Dans un roman, il y a le sujet apparent, l’histoire, qui n’est parfois qu’un prétexte, et le sujet profond, subliminal : qu’avez-vous voulu dire ou faire passer ?

Rien. Je ne veux rien dire, rien faire passer. Je ne suis pas un directeur de conscience, je cohabite avec le dubitatif. Et suis bien trop intimidé par le seul fait de vivre pour me sentir seulement autorisé à dire son fait au monde. Cela dit, il n’aura échappé à personne que je suis un humain, une carne gratifiée d’un vecteur de jugement. Même lorsqu’on ne veut pas regarder le monde, ce qui m’arrive plus souvent qu’à mon tour, on ne peut jamais empêcher le monde de venir à soi. Il a pour cela mille moyens à sa disposition, des intrusions publicitaires aux innombrables modalités du commerce entre les hommes, des bribes de parole recueillies dans la rue aux fréquentations obligées, de l’incrustation de lumière sur le capot d’une voiture au reflet du soleil sur la roche. Je suis ce qu’il convient d’appeler un contemplatif – celui qui considère par la pensée : je ne dis rien : j’éponge, je recrache.
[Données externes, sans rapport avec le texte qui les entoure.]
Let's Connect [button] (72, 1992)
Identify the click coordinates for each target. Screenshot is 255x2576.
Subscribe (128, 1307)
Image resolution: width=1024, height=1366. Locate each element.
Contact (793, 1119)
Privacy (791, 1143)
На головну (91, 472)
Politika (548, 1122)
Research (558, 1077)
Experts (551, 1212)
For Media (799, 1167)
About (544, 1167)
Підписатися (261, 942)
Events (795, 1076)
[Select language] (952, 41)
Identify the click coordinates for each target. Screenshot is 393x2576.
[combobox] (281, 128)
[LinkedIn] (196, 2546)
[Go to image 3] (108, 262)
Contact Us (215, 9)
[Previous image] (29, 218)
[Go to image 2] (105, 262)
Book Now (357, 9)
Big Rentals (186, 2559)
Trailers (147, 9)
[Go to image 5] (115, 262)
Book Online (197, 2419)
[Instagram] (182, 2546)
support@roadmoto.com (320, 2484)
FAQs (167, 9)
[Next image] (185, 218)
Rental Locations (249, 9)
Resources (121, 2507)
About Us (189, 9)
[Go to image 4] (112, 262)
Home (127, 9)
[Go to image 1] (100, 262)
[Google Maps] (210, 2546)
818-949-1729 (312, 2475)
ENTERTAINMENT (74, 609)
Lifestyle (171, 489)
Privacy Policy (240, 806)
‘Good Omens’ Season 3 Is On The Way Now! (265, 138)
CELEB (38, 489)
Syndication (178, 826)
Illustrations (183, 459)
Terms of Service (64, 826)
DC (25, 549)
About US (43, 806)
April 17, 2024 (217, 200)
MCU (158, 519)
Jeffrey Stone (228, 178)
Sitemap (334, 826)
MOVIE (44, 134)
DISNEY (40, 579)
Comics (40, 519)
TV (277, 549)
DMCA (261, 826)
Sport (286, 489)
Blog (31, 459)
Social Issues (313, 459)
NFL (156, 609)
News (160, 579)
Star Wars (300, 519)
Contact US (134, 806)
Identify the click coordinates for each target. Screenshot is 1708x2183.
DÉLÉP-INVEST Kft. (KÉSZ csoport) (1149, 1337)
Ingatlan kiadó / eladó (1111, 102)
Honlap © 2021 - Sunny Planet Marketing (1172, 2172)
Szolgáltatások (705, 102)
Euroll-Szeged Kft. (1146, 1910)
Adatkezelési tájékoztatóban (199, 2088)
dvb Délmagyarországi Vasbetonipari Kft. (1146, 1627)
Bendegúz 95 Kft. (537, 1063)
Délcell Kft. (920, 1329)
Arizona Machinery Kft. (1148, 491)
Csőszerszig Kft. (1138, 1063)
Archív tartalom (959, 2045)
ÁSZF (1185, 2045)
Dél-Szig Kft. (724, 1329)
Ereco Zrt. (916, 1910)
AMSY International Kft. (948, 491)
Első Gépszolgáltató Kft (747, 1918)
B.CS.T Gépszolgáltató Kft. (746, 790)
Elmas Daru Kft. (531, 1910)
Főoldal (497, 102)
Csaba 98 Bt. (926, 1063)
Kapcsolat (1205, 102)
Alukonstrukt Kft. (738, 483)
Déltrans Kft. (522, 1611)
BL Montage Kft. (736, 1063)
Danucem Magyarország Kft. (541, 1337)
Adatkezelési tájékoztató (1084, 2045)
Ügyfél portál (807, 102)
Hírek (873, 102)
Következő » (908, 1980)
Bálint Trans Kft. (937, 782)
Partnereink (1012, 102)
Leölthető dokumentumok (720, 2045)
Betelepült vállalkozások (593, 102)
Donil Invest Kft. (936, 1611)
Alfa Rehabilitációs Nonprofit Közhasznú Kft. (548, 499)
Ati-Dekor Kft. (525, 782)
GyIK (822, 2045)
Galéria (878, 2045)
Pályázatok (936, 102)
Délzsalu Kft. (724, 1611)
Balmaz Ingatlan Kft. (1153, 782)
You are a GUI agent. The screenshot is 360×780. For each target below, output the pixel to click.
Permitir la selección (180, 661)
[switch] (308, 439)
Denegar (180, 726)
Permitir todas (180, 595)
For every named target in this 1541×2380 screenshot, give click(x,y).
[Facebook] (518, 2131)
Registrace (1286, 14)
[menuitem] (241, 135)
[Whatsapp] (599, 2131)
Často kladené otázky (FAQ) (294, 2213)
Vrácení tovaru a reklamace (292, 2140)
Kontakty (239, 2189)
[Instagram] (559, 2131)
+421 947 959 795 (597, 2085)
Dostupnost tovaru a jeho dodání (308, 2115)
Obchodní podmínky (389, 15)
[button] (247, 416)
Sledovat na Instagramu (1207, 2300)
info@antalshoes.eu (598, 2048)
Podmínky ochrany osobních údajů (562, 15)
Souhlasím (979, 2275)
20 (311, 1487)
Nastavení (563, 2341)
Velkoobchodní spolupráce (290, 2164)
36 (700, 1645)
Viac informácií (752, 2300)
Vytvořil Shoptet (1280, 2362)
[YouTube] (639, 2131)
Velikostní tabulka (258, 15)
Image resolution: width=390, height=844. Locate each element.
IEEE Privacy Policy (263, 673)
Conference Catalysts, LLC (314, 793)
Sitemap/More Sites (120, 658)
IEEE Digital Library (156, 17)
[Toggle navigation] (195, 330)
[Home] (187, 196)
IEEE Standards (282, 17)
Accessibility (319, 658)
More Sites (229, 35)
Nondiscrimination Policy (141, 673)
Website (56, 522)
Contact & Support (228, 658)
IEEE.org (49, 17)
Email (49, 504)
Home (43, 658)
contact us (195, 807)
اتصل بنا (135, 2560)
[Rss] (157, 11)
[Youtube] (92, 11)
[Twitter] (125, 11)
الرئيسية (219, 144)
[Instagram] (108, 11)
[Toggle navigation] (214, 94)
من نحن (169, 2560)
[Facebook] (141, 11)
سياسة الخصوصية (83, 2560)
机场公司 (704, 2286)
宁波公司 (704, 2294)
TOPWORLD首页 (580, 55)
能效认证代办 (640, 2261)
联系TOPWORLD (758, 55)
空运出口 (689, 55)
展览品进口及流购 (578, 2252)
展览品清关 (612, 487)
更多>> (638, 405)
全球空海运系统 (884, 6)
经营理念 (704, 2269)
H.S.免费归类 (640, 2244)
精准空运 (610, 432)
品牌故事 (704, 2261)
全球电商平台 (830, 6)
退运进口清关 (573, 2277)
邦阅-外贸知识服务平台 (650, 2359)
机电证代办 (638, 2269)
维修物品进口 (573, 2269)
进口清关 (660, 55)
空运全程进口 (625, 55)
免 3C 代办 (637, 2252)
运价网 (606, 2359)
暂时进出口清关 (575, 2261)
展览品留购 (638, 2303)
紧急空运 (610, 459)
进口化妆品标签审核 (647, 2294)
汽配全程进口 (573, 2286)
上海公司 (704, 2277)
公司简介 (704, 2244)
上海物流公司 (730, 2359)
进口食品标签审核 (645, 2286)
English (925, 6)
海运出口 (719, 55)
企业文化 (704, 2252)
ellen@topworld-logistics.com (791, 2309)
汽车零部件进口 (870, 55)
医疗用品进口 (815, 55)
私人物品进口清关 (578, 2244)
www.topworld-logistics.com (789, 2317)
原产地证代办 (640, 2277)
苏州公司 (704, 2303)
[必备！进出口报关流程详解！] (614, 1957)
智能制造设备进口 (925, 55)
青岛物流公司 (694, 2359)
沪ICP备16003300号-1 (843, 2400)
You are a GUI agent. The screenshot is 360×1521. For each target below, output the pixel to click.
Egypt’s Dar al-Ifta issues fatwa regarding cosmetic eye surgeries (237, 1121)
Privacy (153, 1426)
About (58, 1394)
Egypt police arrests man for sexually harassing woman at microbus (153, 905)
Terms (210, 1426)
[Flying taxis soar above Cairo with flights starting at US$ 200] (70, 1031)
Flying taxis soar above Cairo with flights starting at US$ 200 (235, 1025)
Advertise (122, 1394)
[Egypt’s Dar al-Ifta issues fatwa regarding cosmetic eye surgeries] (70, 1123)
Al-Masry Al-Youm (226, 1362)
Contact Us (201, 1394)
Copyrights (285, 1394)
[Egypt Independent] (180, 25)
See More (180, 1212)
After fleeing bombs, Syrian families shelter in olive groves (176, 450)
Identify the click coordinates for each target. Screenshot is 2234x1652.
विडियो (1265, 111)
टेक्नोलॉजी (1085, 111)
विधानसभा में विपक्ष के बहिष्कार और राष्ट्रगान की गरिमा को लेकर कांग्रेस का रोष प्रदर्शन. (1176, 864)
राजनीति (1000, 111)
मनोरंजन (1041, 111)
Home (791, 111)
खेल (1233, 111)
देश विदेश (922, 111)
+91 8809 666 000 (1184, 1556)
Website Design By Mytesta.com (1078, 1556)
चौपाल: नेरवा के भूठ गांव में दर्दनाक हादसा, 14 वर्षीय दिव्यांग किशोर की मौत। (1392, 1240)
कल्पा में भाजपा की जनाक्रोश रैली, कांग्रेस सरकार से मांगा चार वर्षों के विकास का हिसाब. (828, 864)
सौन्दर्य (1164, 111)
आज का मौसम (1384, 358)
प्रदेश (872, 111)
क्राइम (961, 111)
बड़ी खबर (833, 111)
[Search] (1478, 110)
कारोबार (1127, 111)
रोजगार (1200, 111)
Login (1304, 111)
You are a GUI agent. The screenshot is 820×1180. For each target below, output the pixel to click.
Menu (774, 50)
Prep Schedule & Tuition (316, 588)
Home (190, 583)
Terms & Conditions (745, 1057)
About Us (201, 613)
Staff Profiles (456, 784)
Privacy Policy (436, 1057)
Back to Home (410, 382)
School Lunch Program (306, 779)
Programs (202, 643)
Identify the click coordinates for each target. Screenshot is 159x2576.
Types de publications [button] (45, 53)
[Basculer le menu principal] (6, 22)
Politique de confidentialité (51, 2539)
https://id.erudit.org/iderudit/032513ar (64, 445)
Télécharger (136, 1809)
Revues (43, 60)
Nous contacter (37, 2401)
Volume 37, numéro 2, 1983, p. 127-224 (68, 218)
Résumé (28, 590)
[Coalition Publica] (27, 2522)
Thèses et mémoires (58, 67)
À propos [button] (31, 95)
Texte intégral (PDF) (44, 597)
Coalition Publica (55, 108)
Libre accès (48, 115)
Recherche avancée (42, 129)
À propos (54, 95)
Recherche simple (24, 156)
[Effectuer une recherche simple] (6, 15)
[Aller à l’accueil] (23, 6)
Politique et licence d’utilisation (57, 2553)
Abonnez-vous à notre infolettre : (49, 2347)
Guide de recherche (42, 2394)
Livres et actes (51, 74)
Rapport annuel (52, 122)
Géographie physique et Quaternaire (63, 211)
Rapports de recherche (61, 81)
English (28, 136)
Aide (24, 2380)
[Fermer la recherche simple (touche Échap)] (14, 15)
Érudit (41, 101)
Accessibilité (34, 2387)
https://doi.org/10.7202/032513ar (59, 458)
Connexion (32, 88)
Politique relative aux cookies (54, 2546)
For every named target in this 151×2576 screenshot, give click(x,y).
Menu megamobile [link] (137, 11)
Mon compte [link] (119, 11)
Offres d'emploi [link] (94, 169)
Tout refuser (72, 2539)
Parallèlement à votre activité d’écrivain, vous vous orientez vers l’édition de fiction. Comment jugez-vous la littérature contemporaine ?

Ce qui m’intéresse dans la littérature est ce qui, chez elle, n’est pas explicitement contemporain – fût-elle, donc, contemporaine. Si l’on entend par littérature contemporaine celle qui intègre, donc officialise, homologue, les réflexes du temps, son lexique, qui donne à son impensé l’apparence d’une substance, éventuellement d’une essence, alors celle-là, en effet, ne m’intéresse pas – ce qui n’induit pas que sa qualité en soit nécessairement mauvaise, cela va sans dire. Ce qui m’intéresse, qui me touche ou m’emporte, c’est quelque chose qui pourrait avoir trait à de l’intemporel, quelque chose dont on pourrait dire, demain, que la part éventuellement contemporaine n’affecte pas l’actualité. C’est, en fait, la possibilité de lire un de mes contemporains en me disant qu’il pourrait être, qu’il sera peut-être, ce que l’on appelait naguère un classique. Tout le sel de cette appréciation induisant que nous soyons capables d’imaginer, non seulement la culture, mais les déterminants, les obsessions, le lexique, disons l’habitus, de nos successeurs et descendants : chose évidemment impossible, mais distrayante, excitante, et peut-être pas aussi vaine qu’il y paraît. Voilà donc un peu ce j’aimerais faire, et réussir comme éditeur : non repérer les classiques de demain, je ne suis pas fou !, mais affûter mon acuité, mon audace, et donner à lire des écrivains dont je sais qu’ils ne seront peut-être pas entendus de nos contemporains, mais dont je pressens, avec la colossale marge d’erreur de rigueur, qu’ils font déjà partie de l’épopée littéraire, d’un temps presque sans borne et sans détermination.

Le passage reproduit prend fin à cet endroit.